Work out how many lines of the records hold the string "agent", and reply with that number alone.

== == ==

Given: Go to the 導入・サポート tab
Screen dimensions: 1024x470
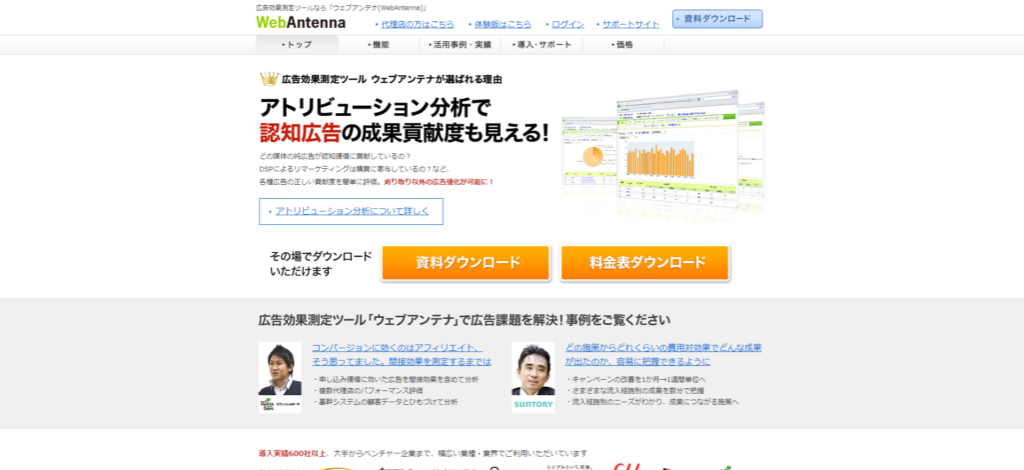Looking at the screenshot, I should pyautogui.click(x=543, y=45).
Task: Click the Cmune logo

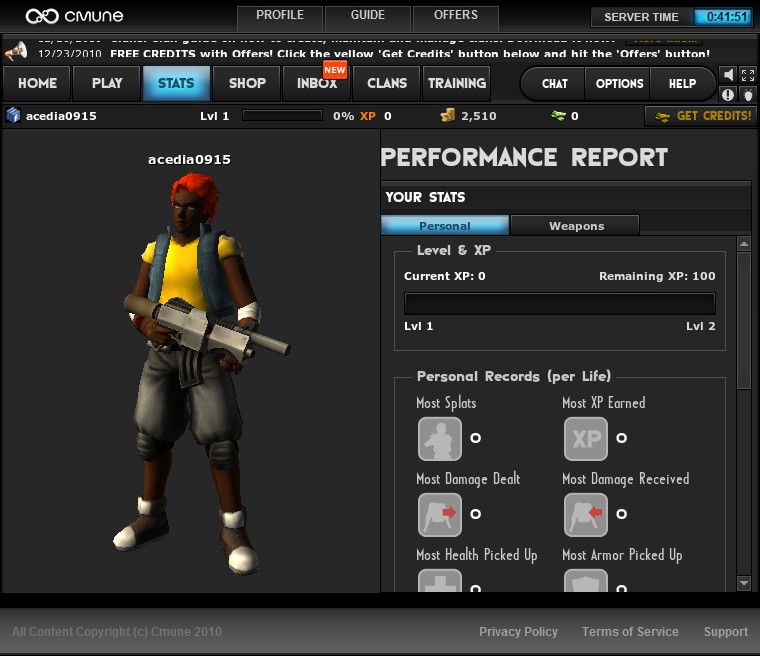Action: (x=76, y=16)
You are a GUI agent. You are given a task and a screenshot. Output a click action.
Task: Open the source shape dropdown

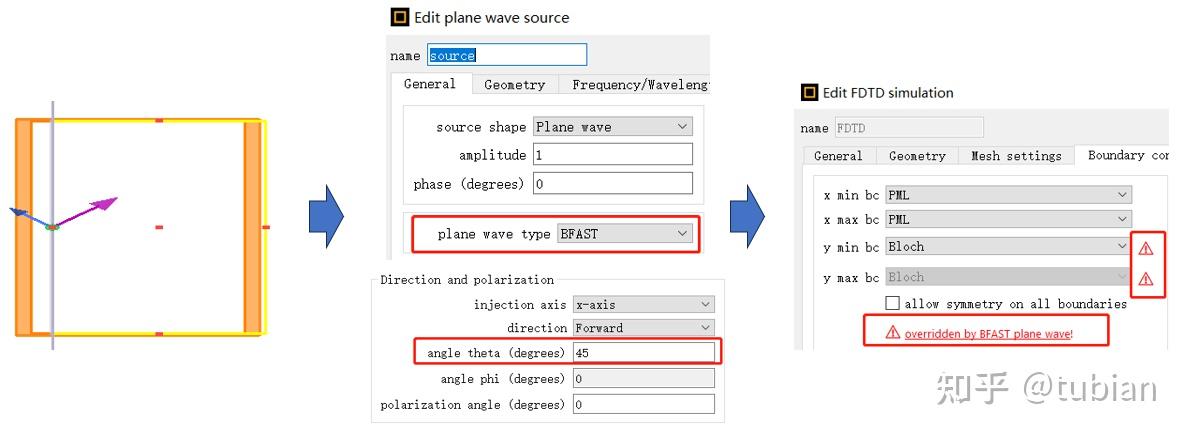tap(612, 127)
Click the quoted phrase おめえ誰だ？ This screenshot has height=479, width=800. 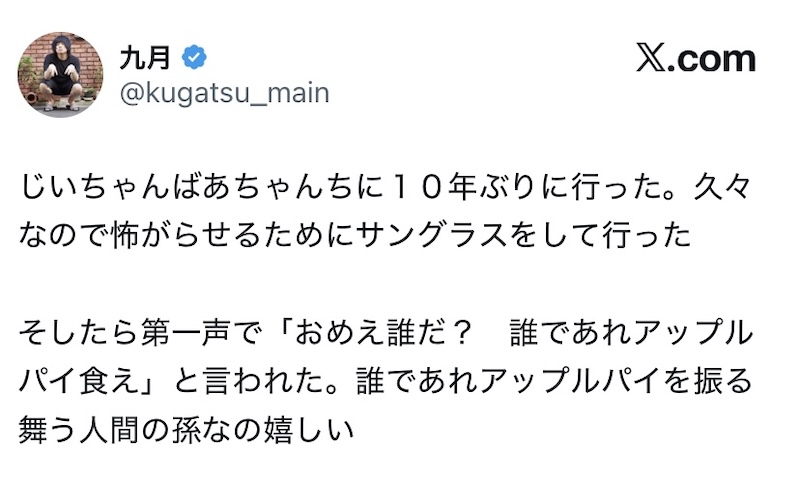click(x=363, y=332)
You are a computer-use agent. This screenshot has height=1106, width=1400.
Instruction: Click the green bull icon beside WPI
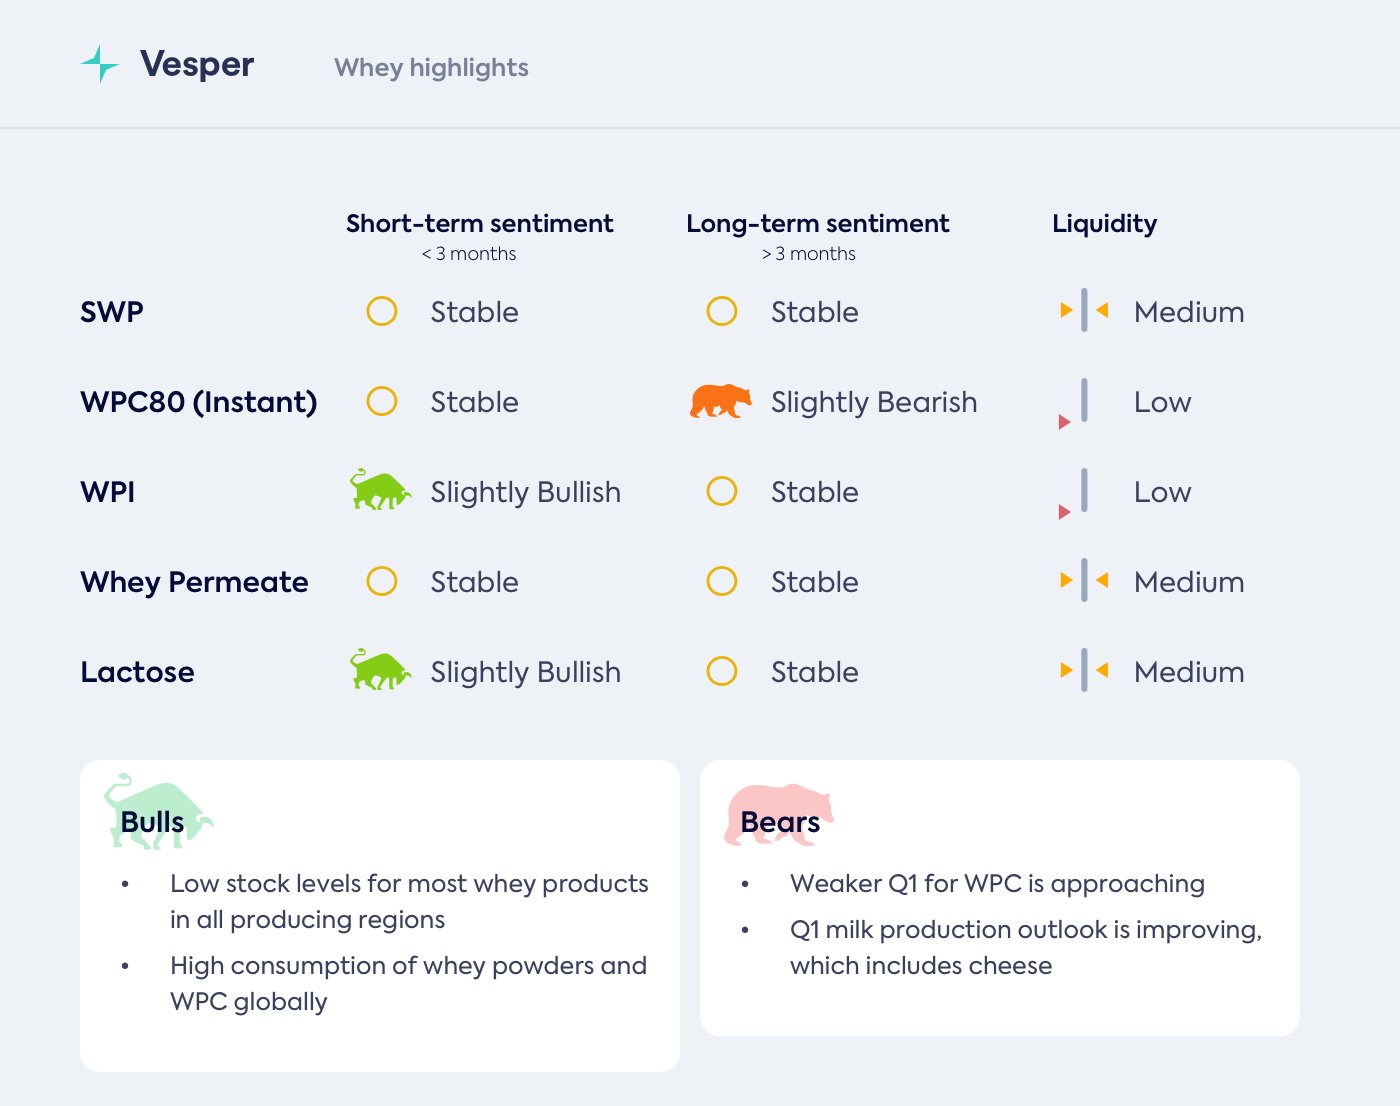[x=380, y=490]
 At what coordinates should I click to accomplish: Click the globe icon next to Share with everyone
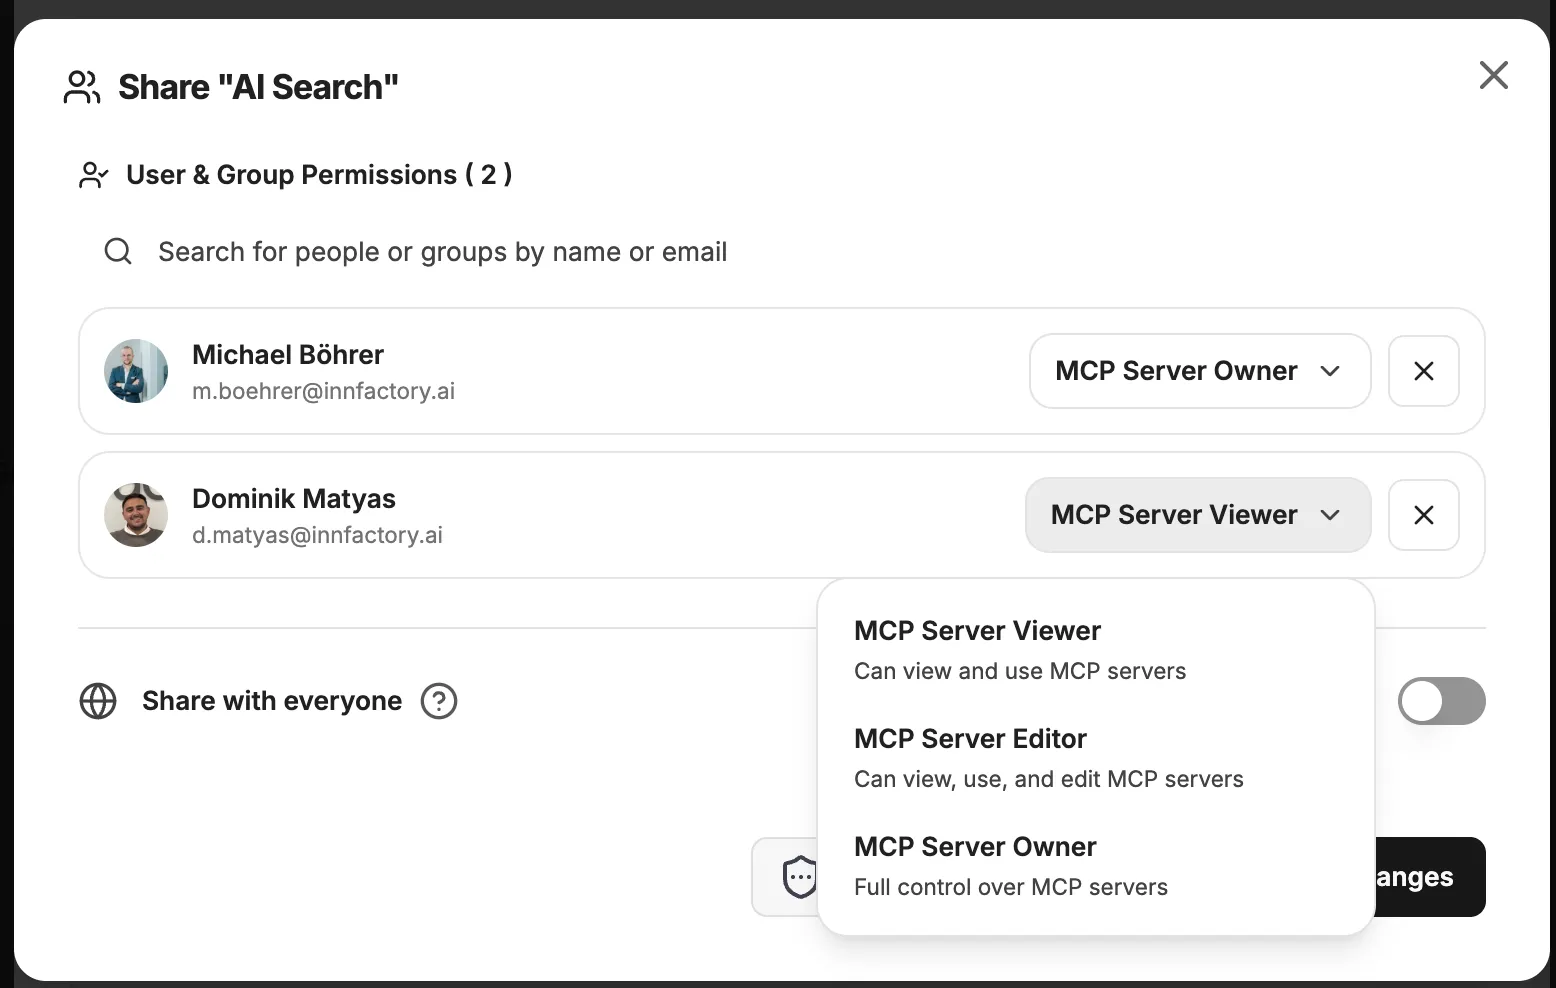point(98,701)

== == ==

▶ Finished task: 2